8. Toyota RAV4 Outdoor Website – Hellocomputer
This last piece tipped for pixel success is a great example of online marrying into the real world and again fits the majority of criteria, given that I don’t know what results it achieved. It’s a great demonstration of thinking outside the browser, outdoors to be exact. The pure cool factor in experiencing an outdoor website whilst simultaneously being exposed to a vehicle’s product attributes is likely to have attracted the mountain bike “hey boets” in droves. The craft experience is fantastic and typifies the level of effort that goes into HelloComputer’s work, which they’ve managed to pull into the outdoor theme park itself.
So to all the agencies that end up proving me wrong, good on you, and to those that I’ve guessed right, you know where to find me at the bar – the drinks are on you!
Look, I realise it’s bad form to talk about your own entries with this kind of article, but I can give you some insight into which ones I’m particularly excited about.
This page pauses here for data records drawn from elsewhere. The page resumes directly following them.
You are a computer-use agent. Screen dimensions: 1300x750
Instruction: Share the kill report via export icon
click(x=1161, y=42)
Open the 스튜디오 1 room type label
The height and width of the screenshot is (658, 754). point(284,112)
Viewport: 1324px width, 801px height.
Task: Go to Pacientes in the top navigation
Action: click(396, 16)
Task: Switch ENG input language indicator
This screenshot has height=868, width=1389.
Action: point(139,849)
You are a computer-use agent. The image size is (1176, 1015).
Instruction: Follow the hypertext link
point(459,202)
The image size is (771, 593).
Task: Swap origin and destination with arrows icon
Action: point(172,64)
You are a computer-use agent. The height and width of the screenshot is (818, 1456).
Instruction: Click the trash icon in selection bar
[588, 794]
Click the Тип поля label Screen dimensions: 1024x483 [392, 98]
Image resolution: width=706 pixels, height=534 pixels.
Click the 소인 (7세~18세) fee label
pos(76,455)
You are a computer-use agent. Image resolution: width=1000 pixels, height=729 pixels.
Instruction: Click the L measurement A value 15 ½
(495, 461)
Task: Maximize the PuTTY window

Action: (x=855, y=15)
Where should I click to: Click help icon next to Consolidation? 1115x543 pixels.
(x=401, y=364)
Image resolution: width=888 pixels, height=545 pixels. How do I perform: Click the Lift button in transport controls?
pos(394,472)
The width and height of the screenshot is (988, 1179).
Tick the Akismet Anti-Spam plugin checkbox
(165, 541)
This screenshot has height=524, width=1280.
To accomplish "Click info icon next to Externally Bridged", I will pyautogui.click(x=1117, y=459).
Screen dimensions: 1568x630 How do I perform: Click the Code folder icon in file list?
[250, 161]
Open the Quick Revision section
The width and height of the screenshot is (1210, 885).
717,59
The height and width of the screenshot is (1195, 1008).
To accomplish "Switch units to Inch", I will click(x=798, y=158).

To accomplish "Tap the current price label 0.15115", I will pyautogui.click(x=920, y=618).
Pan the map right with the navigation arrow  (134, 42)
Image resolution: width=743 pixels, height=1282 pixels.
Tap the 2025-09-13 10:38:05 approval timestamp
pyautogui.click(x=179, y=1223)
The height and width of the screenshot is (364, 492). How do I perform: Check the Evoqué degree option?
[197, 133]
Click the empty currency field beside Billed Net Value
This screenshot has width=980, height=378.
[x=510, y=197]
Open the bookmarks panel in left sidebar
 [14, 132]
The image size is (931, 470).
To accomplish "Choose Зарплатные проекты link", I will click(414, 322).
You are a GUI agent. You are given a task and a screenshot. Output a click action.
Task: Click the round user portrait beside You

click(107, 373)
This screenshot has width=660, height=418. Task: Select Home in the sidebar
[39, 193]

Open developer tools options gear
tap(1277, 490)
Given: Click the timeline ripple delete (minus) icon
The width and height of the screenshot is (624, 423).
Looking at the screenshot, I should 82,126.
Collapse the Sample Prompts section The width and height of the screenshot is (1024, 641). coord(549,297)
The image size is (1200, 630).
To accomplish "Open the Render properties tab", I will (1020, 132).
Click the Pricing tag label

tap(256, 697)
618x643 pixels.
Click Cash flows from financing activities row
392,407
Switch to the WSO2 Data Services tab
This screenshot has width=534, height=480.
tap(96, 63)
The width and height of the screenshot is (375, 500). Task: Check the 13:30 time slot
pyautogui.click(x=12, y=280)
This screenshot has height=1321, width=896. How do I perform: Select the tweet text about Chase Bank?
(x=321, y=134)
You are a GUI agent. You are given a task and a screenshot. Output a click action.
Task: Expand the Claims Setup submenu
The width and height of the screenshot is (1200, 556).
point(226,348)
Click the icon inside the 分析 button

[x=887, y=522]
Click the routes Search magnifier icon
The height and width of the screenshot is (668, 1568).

We hope this piece of work will do well now that the MetropolitanRepublic debacle has settled down. Given that most young South African’s cannot afford smart phones or e-readers, we reckon the use of Mxit as the primary messaging platform is a great fit for this market. Functionality wise the app provides just about all the functionality that an e-reader provides without massive data charges and its rate of user adoption and usage is impressive.
The platform and technology fit the Isuzu brand and the community growth over a relatively short period of time hasn’t been too bad given how niche this audience is. We’re hoping to get at least one or two pixels from this one.